Mines Professors Head to Yellowstone National Park to Collect Study Samples for Pioneering Nitrogen Research
The brilliant colors of Yellowstone National Park’s hot springs have long attracted visitors for their stunning views; however, the thermophilic organisms creating the rainbow surfaces offer much to researchers and scientists.
Today, many researchers turn to Yellowstone's thermophiles — heat-loving microscopic organisms — searching for a better, more sustainable world.
This fall, Rajesh Sani, Ph.D., and Tanvi Govil, Ph.D., faculty in the Karen M. Swindler Department of Chemical and Biological Engineering at South Dakota Mines, will travel to the nation's first national park to collect samples of thermophilic cyanobacteria. Their goal is to isolate unique strains capable of nitrogen fixation at temperatures exceeding 176 degrees Fahrenheit, which surpasses the current known upper limit for photosynthesis of 163 degrees Fahrenheit.
While nitrogen is abundant in the atmosphere, making up more than 70 percent, it is not directly usable by most living organisms. Biological nitrogen fixation is a process in which nitrogen gas is converted into a usable compound like ammonia. The hope is to find bacteria that can fix nitrogen as well as carbon dioxide more sustainably and faster.
“The unique properties of thermophilic cyanobacteria, which thrive in the extreme conditions of Yellowstone's hot springs, open new doors for biotechnological applications,” Sani said.
The study is part of a $7 million National Science Foundation (NSF) E-RISE RII project led by South Dakota State University that will build research capacity focused on biological nitrogen fixation and its applications in sustainable agriculture and industry. The NSF E-RISE Bio-Nitrogen Research Center (BNRC) at Mines will establish a state-of-the-art metabolomics research facility and develop a focused expertise in thermophilic cyanobacteria. “Our research at BNRC is not just about understanding these remarkable organisms but also about harnessing their capabilities to develop sustainable solutions for industrial bioprocessing,” Sani said.

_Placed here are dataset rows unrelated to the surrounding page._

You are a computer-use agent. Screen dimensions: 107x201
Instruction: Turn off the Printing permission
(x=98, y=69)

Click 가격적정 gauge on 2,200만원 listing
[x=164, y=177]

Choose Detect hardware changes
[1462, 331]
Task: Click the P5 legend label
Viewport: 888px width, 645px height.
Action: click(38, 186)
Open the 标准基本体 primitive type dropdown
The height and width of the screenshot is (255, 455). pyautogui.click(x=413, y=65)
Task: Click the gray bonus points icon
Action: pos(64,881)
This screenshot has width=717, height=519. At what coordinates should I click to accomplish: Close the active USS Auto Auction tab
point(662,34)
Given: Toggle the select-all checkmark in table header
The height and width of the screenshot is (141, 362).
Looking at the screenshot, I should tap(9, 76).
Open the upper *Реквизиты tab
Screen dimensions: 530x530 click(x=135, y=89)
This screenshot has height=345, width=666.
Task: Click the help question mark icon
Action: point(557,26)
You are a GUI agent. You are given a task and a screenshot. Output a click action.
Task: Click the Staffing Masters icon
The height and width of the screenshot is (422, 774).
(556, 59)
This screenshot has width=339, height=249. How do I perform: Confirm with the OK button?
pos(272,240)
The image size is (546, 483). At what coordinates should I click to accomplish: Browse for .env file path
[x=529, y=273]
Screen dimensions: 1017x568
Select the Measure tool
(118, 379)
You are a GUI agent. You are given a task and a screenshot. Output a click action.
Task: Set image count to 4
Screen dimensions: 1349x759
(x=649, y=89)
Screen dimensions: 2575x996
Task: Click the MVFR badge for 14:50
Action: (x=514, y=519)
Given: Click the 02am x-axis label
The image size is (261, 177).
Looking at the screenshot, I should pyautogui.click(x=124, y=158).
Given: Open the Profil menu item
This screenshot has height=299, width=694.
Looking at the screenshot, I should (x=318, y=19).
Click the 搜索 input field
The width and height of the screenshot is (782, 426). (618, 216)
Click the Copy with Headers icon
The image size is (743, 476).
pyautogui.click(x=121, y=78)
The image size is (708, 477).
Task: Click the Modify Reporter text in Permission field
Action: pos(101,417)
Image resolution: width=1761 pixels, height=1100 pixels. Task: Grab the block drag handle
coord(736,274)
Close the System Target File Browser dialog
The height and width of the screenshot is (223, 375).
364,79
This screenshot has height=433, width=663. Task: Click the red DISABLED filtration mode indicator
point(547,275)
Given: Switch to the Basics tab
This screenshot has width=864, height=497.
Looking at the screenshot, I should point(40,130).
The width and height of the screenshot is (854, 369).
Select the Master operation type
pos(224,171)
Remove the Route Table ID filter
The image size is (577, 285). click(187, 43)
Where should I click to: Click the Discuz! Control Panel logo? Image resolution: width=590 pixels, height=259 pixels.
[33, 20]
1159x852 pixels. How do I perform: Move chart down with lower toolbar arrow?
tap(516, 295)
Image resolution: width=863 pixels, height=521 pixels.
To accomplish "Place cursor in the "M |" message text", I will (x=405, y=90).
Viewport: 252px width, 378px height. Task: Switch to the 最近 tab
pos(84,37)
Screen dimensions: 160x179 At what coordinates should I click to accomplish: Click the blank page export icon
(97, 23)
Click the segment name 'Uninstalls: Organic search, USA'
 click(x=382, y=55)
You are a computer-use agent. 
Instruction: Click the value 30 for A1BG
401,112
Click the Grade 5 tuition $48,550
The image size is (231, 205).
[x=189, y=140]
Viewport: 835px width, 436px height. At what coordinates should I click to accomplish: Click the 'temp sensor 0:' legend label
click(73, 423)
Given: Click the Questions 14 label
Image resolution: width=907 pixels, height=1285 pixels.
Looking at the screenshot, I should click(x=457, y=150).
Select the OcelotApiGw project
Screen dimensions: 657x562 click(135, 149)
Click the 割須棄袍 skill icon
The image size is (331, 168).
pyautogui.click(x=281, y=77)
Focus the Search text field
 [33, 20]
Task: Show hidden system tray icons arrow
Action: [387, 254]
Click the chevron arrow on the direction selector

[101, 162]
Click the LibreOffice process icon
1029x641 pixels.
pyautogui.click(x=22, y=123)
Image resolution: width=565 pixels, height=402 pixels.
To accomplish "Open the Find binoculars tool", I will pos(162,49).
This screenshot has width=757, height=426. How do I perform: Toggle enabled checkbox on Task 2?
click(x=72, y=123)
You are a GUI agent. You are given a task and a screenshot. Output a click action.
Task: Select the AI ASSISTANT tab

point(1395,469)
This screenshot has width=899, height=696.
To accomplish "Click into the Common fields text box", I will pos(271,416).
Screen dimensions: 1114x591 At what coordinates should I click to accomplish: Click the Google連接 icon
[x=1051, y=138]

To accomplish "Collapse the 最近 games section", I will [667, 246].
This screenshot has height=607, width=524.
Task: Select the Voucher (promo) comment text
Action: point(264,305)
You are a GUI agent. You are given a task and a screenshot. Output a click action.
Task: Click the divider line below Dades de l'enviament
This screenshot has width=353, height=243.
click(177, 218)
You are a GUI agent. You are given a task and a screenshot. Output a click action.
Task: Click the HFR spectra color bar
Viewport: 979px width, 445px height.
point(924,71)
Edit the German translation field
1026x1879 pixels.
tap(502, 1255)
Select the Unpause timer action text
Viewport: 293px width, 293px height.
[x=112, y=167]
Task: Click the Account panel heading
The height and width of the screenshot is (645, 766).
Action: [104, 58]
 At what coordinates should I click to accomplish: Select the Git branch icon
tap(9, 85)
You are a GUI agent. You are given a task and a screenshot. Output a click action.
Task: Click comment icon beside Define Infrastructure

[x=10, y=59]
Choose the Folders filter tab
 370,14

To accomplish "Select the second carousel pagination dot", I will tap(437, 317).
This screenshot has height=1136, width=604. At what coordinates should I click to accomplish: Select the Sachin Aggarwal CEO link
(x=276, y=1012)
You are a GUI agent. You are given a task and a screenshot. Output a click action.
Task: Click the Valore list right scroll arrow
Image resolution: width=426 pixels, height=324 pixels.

Sani and Govil said there are vast databases of microbial culture collections, but none have the thermal cyanobacteria that can fix the nitrogen and carbon dioxide gases at higher rates.
“These collections have thousands of millions of bacteria, but none that's thermophilic nitrogen fixation cyanobacteria (TNFC),” said Govil.
Most research has focused on carbon fixation because of carbon dioxide’s role in climate change; however, nitrogen fixation plays a vital role in promoting plant growth and the health of other animals and organisms.
The team, including Roman Shchepin, Ph.D., assistant professor of chemistry at Mines, will purify the metabolites once the metabolic pathways enabling extremophiles to perform oxic nitrogen fixation are identified by Sani and Govil. After the samples are collected, Sani and Govil will return to the BNRC to create a controlled environment similar to Yellowstone, where Shchepin will focus on isolating and purifying the key metabolites involved.
“By studying these high-temperature loving cyanobacteria, we are breaking new ground in the field of nitrogen fixation,” Govil said. “Our goal is to overcome the traditional barriers of oxygen inhibition in photosynthesis, which could lead to significant advancements in how we produce bio-based products, enhancing efficiency and sustainability in the biomanufacturing sector.”
Shchepin added that the Mines project does not end with isolation and genetic characteristics. “We are also pioneering new methods for the purification of novel metabolites from these thermophilic cyanobacteria.”
Sani, Govil and Shchepin are excited to be on the frontlines of groundbreaking research. “It promises to unlock new metabolites, precursor compounds and metabolic pathways, opening innovative avenues for biotechnologies that could profoundly impact the biomanufacturing industries by utilizing these robust thermophilic cyanobacterial hosts,” Sani said.